I had already started my Tamoxifen (a drug that fills the estrogen receptor on the cancer so estrogen can’t fuel it) a week ago and, together, we decided to revisit the chemo drug I used last year … Taxotere. We didn’t ride it all the way to failure last year, and Tamoxifen takes 2-3 months to kick in, and my circulating tumor cells are rising rapidly. Currently they are as high as they were when I came home from the hospital a year ago, so we need to move quickly. I am not as sick as I was then, but I’m not far from it and my numbers are even closer to it. So we will, once again, attempt to use Taxotere to hold it back while the hormonal therapy takes hold.
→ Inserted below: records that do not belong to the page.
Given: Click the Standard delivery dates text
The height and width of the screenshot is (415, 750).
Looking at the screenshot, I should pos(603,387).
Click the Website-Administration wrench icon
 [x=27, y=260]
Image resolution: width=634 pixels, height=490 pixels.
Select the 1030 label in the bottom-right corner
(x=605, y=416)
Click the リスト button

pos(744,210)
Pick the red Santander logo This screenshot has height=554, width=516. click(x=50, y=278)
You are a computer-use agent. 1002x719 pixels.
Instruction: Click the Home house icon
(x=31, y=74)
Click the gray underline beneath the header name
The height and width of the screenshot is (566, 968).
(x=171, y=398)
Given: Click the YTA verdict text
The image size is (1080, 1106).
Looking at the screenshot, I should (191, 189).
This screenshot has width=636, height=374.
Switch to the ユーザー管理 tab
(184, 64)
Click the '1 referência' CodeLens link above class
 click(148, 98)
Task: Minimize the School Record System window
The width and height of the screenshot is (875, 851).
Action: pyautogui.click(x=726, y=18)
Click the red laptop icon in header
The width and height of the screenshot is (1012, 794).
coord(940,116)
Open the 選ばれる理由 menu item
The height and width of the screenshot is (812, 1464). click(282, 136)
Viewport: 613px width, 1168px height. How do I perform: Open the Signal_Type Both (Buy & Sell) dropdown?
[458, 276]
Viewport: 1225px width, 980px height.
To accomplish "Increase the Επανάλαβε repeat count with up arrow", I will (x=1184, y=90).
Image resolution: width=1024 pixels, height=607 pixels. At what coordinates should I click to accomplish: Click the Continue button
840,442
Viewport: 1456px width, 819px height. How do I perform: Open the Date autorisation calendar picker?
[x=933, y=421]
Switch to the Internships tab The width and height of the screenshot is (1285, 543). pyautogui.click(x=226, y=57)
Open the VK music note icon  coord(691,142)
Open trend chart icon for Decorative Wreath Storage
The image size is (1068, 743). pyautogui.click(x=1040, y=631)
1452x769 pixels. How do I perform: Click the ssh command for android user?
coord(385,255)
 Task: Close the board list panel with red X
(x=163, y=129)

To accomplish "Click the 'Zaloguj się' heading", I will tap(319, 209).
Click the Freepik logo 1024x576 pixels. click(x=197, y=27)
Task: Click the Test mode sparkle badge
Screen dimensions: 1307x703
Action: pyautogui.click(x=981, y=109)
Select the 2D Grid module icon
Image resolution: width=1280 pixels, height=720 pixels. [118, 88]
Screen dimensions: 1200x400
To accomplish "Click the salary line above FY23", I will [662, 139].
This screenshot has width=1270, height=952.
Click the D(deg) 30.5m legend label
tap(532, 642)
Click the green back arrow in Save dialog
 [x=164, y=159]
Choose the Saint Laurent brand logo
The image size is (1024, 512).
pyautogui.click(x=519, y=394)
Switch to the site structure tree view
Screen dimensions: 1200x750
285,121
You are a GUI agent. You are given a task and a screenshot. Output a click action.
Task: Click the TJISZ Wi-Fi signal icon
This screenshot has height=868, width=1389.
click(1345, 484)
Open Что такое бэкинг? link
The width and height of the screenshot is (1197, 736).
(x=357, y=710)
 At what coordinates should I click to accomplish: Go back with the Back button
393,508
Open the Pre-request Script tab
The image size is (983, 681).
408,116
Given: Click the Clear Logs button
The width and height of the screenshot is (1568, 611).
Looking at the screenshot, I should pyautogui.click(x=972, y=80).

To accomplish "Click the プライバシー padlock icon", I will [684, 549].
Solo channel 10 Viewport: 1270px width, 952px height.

We drew a CBC yesterday to see where my white counts are because as soon as they are back up to normal limits, we will start the taxotere. It’s not too toxic on the bone marrow. And there is another one to fall back on … Halaven. That one isn’t too toxic on bone marrow either. I have some other, more toxic options as well, should I decide to use them. On a more somber note, I asked for a referral to palliative care. Now this is not hospice. Hospice means you are no longer pursuing treatment. Palliative care folks are supportive … they are typically on call 24/7, the one I’m looking at has its own pharmacy so if I need pills reformulated to sublinguals or something, they can. And the way things can turn on a dime, it could easily happen that I could start heading south within days and I could be too sick to do consults and interviews and such. So I wanted to be able to choose an organization while I still feel up to the task. I am not giving up here, and I hope no one sees it that way. The referral was for palliative only … not hospice. My dr looked at me funny when I asked. He said he thought that was a bit premature. But when I explained my reasoning, he put in the referral … especially since my explanation consisted of, “Well what am I gonna do if something goes down in the middle of the night? Call or email you?” Yeah, that got the job done!